Graham Greene hailed Evelyn Waugh as “the greatest novelist of my generation”, yet reckoned by Hilaire Belloc to have been possessed by the devil. Waugh’s literary reputation has risen steadily ever since Greene’s assessment in 1966. Philip Eade’s biography takes a fresh look at the whole of Waugh’s life, presenting the most revealing and in some cases unknown events of his 63 years in a stimulating and highly readable narrative. It reviews the extent to which his various experiences and relationships informed his fiction, and describes his life in the broader context of early to mid 20th-century social history.

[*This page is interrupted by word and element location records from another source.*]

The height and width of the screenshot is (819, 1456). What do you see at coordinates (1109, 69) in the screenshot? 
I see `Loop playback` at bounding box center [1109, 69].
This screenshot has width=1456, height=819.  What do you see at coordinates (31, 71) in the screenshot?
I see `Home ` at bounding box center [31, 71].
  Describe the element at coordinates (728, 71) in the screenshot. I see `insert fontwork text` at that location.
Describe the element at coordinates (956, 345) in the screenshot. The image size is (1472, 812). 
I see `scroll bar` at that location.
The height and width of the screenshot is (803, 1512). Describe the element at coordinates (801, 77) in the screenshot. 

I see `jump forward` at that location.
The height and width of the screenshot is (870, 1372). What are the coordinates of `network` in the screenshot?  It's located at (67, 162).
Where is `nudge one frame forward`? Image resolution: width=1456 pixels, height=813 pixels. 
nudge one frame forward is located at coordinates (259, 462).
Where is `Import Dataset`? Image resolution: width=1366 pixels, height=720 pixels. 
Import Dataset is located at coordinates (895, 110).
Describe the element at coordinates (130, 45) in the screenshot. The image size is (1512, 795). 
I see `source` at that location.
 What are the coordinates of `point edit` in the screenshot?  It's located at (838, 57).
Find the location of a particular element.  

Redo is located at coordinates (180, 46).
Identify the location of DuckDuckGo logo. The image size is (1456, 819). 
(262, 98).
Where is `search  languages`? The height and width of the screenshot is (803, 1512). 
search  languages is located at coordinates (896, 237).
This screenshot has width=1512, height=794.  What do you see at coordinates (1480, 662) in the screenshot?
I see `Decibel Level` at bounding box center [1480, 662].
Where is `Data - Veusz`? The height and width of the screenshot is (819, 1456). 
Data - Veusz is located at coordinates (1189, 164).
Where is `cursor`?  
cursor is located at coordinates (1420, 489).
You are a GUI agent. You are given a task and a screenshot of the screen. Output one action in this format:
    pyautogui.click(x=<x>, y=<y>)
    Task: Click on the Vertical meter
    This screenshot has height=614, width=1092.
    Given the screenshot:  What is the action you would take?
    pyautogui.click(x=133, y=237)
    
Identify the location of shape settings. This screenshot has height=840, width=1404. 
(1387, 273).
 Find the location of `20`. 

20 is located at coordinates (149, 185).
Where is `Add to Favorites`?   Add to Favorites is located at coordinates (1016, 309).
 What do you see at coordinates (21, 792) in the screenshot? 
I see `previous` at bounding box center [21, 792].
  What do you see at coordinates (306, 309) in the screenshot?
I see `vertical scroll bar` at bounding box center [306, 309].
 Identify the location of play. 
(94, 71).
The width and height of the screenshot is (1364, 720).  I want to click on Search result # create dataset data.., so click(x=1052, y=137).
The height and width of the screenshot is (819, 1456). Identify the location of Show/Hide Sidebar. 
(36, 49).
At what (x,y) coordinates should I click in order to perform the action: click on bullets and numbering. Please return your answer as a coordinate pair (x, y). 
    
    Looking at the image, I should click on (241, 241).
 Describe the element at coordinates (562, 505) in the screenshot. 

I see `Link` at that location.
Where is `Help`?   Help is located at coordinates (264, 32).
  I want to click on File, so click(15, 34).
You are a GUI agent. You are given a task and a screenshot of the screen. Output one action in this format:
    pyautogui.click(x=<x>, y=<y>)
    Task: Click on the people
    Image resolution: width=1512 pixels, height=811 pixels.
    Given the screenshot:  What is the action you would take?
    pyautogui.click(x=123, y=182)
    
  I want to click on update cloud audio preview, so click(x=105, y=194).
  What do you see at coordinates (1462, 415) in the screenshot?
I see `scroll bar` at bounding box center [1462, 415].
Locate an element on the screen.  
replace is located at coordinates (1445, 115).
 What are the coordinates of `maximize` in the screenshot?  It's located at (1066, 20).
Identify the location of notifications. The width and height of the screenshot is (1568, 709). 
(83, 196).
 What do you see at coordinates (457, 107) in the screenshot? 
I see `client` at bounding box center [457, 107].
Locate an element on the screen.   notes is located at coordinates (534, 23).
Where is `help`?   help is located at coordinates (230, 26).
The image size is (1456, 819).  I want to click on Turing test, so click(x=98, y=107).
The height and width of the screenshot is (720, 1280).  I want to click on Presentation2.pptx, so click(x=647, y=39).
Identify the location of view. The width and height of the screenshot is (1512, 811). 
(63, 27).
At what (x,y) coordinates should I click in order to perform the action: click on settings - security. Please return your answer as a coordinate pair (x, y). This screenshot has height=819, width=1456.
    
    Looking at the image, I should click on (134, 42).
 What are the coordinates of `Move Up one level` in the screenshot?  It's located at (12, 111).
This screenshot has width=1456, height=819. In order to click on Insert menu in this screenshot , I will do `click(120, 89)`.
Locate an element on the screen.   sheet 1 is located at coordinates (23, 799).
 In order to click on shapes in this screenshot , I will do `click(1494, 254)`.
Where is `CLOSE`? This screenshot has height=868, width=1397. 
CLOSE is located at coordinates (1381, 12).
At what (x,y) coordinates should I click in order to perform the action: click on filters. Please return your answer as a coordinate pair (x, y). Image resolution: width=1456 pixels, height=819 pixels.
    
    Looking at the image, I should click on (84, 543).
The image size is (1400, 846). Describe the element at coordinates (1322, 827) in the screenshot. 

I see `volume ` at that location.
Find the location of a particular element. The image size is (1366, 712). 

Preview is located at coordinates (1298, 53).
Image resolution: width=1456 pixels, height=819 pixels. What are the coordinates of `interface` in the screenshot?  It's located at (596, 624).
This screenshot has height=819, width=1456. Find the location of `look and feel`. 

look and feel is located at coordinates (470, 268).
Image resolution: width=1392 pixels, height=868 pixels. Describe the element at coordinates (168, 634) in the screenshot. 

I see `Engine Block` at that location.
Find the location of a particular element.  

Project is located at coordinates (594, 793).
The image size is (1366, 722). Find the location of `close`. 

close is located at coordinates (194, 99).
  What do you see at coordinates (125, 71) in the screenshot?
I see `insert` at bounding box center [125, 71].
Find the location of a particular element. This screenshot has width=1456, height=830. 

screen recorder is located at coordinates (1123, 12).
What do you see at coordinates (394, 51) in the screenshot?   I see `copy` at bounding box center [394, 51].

Eade takes account of the most recent Waugh scholarship and makes use of extensive never before seen primary sources that cast new light on many of the key phases and themes of Waugh’s life: his difficult relationship with his embarrassingly sentimental father and favoured elder brother, and the burning ambition they inadvertently provoked in him; his love affair with Alastair Graham at Oxford; his disastrous first marriage to Evelyn Gardner and its complicated annulment; his momentous conversion to Catholicism; his complex interest in the aristocracy, and what the aristocrats made of him; his chequered wartime career and fateful enmity with Lord Lovat; his nervous breakdown; his strangely successful marriage to Laura Herbert; his unconventional attitude to his six children; his sharp tongue; his devastating wit; his egomania; and the love, fear and loathing that he variously inspired.

 

About the author

Philip Eade’s two previous books (Sylvia and Young Prince Philip) have demonstrated his credentials as one of our best biographers and chroniclers of 20th-century upper-class social history. He lives in London.